Software Defined Radios for the Upper Mid-Band

Software Defined Radios for the Upper Mid-Band

Research Overview

The upper mid-band spectrum—approximately 6 to 24 GHz—has recently drawn significant attention for next-generation wireless services. Developing systems in this range poses several challenges, including spectrum sharing with incumbent users such as communication satellites, operation over wide bandwidths, and adaptive utilization of both spatial and spectral resources.

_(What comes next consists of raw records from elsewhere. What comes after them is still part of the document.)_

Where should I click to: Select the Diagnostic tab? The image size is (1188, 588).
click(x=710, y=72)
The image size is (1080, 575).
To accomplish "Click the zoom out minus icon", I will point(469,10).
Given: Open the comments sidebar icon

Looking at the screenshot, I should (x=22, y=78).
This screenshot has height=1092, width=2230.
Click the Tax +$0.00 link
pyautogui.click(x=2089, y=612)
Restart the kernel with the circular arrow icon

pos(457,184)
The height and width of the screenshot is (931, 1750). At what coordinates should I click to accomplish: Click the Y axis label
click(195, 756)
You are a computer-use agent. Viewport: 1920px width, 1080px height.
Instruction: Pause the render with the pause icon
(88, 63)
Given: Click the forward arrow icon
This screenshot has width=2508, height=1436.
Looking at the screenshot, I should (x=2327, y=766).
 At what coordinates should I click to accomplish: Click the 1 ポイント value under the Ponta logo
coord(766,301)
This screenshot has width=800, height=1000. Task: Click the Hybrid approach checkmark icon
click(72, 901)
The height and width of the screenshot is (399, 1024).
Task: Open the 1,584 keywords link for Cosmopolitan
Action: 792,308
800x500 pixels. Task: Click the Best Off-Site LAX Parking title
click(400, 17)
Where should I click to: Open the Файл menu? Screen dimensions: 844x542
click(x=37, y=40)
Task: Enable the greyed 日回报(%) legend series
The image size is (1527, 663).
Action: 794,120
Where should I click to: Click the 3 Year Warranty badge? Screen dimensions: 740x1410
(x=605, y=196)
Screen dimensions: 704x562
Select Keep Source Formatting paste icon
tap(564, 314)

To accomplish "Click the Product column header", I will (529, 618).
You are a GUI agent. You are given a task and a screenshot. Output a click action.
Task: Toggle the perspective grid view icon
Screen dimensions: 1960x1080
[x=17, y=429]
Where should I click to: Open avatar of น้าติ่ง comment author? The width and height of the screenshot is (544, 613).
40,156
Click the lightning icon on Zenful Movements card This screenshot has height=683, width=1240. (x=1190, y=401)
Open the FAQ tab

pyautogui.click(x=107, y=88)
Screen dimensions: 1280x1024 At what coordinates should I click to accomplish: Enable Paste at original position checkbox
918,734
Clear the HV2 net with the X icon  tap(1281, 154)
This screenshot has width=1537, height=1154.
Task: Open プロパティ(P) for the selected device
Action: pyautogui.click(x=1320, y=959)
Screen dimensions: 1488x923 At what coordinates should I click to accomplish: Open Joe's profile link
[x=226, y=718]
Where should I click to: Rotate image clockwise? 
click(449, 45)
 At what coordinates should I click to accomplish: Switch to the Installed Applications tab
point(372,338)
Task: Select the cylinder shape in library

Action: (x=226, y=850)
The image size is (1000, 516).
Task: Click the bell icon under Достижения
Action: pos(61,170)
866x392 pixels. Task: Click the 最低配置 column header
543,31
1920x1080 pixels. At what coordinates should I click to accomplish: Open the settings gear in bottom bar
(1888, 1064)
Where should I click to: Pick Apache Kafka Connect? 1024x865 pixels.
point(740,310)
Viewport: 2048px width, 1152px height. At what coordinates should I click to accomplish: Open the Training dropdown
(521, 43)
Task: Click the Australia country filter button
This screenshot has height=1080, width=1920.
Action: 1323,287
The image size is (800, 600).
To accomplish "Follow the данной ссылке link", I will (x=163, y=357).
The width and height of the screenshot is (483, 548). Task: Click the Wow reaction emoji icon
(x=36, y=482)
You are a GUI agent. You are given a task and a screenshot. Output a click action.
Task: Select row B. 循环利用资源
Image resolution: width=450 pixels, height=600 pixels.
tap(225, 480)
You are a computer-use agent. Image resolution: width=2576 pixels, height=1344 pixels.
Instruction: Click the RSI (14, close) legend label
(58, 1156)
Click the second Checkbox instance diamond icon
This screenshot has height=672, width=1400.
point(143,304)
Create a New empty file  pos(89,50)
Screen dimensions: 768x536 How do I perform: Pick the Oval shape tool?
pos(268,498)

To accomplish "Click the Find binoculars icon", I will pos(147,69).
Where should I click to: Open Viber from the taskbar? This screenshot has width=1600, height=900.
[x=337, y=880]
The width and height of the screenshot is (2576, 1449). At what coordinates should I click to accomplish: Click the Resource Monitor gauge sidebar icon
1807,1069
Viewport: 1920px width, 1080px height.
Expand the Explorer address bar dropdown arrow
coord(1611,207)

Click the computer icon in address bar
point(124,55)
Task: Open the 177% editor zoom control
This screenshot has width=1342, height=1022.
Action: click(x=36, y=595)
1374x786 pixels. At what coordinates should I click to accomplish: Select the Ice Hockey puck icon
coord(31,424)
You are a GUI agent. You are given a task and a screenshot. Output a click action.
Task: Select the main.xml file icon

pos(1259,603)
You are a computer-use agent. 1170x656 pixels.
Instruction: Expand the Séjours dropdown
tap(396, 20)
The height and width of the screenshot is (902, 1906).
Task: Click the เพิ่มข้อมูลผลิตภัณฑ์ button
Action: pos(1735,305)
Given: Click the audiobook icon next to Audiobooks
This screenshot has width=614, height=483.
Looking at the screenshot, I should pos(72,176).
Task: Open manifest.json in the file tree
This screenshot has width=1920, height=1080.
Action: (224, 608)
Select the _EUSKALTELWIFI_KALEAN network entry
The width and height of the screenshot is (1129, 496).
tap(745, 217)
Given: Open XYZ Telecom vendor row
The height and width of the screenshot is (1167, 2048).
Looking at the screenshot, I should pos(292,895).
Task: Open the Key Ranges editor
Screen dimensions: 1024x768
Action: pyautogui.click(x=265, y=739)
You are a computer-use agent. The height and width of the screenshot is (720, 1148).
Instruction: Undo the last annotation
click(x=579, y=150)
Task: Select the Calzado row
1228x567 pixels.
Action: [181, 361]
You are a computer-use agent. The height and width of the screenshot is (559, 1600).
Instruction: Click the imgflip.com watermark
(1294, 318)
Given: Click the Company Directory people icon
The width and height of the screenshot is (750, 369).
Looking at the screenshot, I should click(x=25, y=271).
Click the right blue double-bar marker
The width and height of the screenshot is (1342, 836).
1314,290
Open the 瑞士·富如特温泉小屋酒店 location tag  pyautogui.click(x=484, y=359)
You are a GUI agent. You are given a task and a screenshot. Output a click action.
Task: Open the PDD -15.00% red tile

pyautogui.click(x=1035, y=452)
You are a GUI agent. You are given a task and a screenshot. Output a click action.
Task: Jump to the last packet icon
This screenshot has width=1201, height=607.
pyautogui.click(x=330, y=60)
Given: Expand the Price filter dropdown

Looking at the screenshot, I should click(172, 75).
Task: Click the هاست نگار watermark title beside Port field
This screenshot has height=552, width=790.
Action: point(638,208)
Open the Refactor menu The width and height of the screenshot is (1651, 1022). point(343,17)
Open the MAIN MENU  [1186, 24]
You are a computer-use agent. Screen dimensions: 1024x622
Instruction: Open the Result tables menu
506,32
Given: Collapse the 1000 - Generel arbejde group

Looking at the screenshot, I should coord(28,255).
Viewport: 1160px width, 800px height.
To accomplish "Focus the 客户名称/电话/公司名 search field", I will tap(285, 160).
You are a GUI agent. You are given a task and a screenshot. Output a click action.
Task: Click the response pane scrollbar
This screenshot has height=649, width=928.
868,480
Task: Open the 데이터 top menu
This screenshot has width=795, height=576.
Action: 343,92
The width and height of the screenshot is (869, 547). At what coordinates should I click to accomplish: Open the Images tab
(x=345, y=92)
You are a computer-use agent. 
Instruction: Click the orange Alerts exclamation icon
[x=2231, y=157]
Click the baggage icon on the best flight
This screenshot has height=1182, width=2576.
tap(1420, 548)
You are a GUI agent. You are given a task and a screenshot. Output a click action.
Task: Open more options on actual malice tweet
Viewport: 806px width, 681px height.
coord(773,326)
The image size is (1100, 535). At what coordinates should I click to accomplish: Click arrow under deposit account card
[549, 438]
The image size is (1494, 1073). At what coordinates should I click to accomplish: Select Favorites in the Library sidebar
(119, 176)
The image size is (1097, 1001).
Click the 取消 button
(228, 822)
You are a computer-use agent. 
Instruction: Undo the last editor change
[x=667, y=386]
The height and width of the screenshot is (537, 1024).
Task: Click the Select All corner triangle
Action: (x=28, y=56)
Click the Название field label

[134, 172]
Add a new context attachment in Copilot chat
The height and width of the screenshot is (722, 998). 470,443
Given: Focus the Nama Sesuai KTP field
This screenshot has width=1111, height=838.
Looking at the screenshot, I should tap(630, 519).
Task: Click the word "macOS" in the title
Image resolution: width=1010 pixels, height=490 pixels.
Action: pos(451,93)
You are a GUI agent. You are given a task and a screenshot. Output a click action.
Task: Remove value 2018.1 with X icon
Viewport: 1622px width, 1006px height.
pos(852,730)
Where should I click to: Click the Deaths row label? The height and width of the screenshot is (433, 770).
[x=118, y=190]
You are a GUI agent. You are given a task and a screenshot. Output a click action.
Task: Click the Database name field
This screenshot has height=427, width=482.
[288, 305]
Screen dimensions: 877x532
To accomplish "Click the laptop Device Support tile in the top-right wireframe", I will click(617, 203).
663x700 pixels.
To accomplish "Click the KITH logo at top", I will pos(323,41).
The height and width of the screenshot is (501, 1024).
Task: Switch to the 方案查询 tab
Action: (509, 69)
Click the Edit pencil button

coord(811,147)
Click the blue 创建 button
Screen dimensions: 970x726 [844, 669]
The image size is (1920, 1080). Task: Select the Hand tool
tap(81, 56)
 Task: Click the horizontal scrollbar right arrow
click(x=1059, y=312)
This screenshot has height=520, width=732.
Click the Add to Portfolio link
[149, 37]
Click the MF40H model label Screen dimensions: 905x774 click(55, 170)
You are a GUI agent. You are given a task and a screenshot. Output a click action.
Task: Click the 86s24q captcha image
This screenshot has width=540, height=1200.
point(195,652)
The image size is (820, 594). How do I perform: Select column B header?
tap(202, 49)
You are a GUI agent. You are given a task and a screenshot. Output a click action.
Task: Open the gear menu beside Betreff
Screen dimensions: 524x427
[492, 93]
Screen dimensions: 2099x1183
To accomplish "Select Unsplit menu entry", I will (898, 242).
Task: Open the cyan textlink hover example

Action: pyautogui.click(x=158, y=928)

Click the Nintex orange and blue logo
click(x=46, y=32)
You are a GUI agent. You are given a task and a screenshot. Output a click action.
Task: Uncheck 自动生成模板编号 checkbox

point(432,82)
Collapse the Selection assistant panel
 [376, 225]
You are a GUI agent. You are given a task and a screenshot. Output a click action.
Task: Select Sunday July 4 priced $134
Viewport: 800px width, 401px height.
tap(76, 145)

To address these challenges, NYU is collaborating with NYU spin-off Pi-Radio to develop a wideband software-defined radio (SDR) platform for experimentation in the upper mid-band.
The proposed SDR platform includes several key features that enable research on spectrally agile, wideband communication systems:

  • Full FR3 coverage (6–24 GHz) with rapid band switching and configurable TX/RX frequency and gain
  • Support for specially designed Vivaldi antennas optimized for the FR3 frequency range
  • Wide instantaneous bandwidth of 1 Gsps per channel
  • Embedded ARM-based control logic for ultra-fast spectrum agility
  • Flexible interfaces supporting MATLAB, Python, OAI, and O-RAN environments

NYU spinoff company Pi-Radio has collaborated on a NAVY-funded project, led by Prof. Sachin Shetty at Old Dominion University. Through this project, Pi-Radio has developed a fully-digital beam/null-forming SDR operating in the NAVY RADAR bands (3.1 to 3.45 GHz). The SDR features a self-calibration mechanism to calibrate the array to an extraordinary degree of precision (per-channel timing offsets, phase offsets, and gain curves). This SDR can form beams and deep nulls, enabling fundamental research in spectrum sharing and interference mitigation. This project team includes Old Dominion University (lead), Pi-Radio, Allbesmart, and the Naval Surface Warfare Center – Crane Division. Prof. Sundeep Rangan at NYU has contributed to this project in aspects pertaining to DSP, array processing, and indoor testing.